Cow is a 2021 British documentary film by Andrea Arnold, revolving around the life of a dairy cow.

The film premiered at the Cannes Film Festival on 8 July 2021.

==Synopsis==
The film, shot in cinéma vérité-style, portrays the life of a female dairy cow, called Luma, at Park Farm in Kent, England.

==Production==
Andrea Arnold had wanted to make a documentary revolving around an animal for years, and considered making one about a chicken, but ultimately kept coming back to a cow because she found their lives "interesting to look at." The film follows a milking cow and her calf, with Arnold warning the farmers about the potential response their farm would receive once the film was released. Arnold wanted the audience to "see" the cow, with real feelings, as well as "show the aliveness of a nonhuman animal." Production took place over the course of several years, with post-production taking place while Arnold was editing the second season of Big Little Lies. Arnold has further stated that the film was intended as a presentation of life, and is not political or vegan media. She has stated, "I'm not going to talk about that because I don’t want it to become about that." Rather, Arnold said "our relationship with the millions of non-human lives we use is very much part of our existence. I made Cow to invite engagement with that."

==Release==
Cow had its world premiere at the Cannes Film Festival on 8 July 2021. Prior to, MUBI acquired distribution rights to the film in the UK, Ireland and Turkey. That same month, IFC Films acquired US distribution rights. It was also selected in 'Icon' section of 26th Busan International Film Festival and was screened on 11 October 2021.

==Reception==
In the UK, the film earned $28,790 from 34 theaters in its opening weekend.

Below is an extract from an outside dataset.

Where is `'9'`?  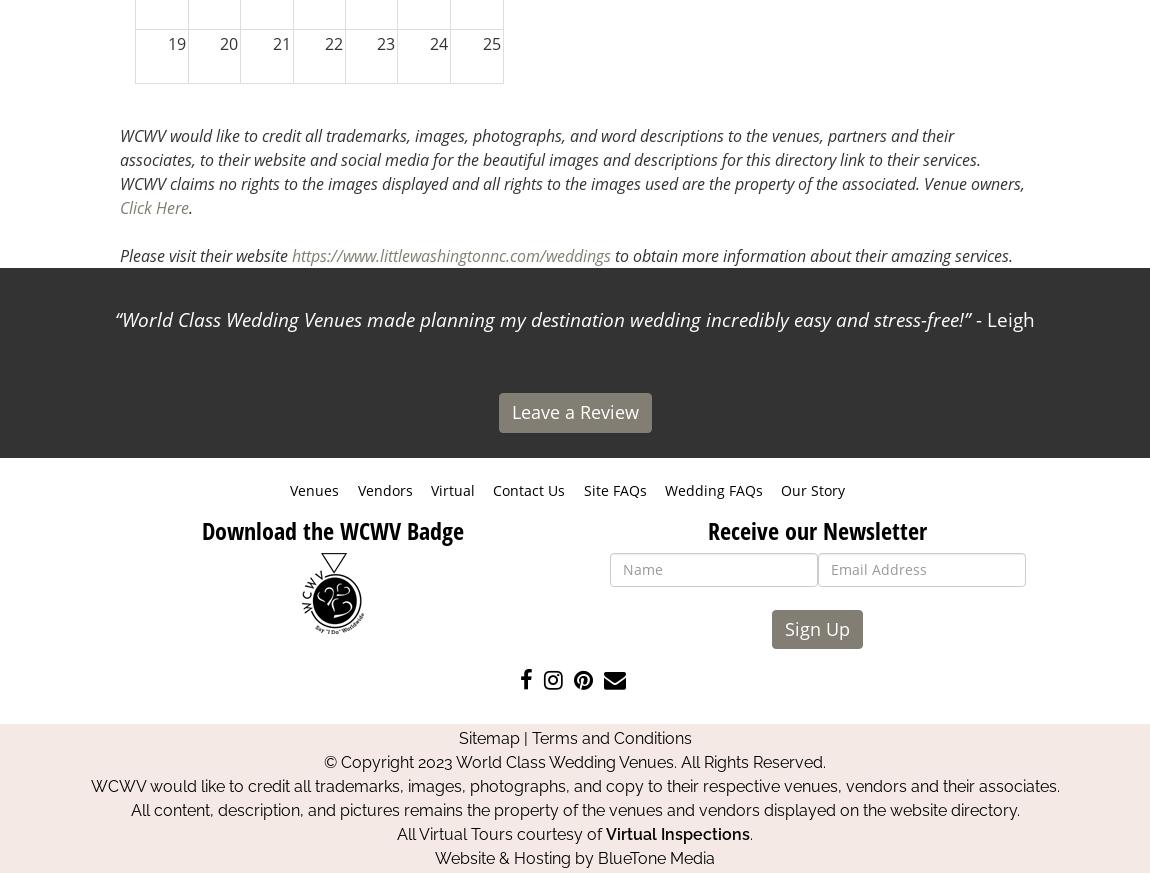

Cow has received critical acclaim. A review in New Scientist described it as 'moving and uncomfortable'. Current Affairs said the film 'is a heart-wrenching, hard watch' and shows the viewer that 'this is where your dairy comes from'. It holds a 96% approval rating on review aggregator website Rotten Tomatoes, based on 103 reviews, with a weighted average of 7.6/10. On Metacritic, the film holds a rating of 80 out of 100, based on 29 critics, indicating "universal acclaim".